• insanların tarih dersinden çok hababam sınıfı filminden tanıdıkları şahsiyet.
  • o zamandan beri ithalatçılar üreticilerden daha makbul yani herşey ortada. hep getirmiş ve kurmuş lafları.
  • müslüman olmadan önceki hayatıyla ilgili neredeyse hiçbir bilgi bulunmayan ilk türk matbaasının kurucusu büyük insan. gidin babanızla alay edin ağalar!

    çok iyi derecede yunanca, latince ve macarca bilir imiş.
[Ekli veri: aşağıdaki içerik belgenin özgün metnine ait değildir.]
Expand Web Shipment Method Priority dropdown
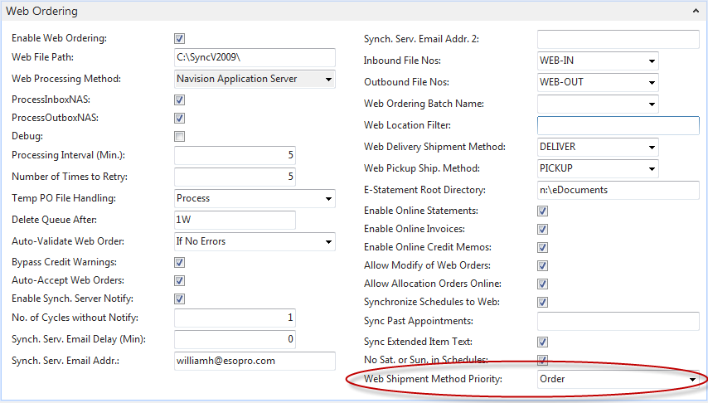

    ayrıca müteferrika soyadı değil ünvanıdır. daha doğrusu bulunduğu hizmettekilere verilen addır. önemli isimlerin hizmetlerinde bulunup da matbaayı da kurunca müferrikaların en tanınanı olmuştur hâliyle. bu ismi de sonradan takmış tarihçilerimiz. esasen kendi döneminde " tercüman ibrahim efendi " denirmiş.

    divân-ı humâyûn tarihçiliğine terfi edince kağıtlarla, kitaplarla daha bi' içli dışlı olmuş ve yalova'da kağıt fabrikası kurdurmuştur.

    kurduğu matbaada basılan ilk kitap vankulu lugatı, nâm-ı diğer sıhâhu'l cevherî tercümesidir.

    bu adam olmasa çok çok daha gerideydik şu anda ülke olarak. matbaanın önemini ne yazık ki kavrayamamış ergenler eğlenedursun.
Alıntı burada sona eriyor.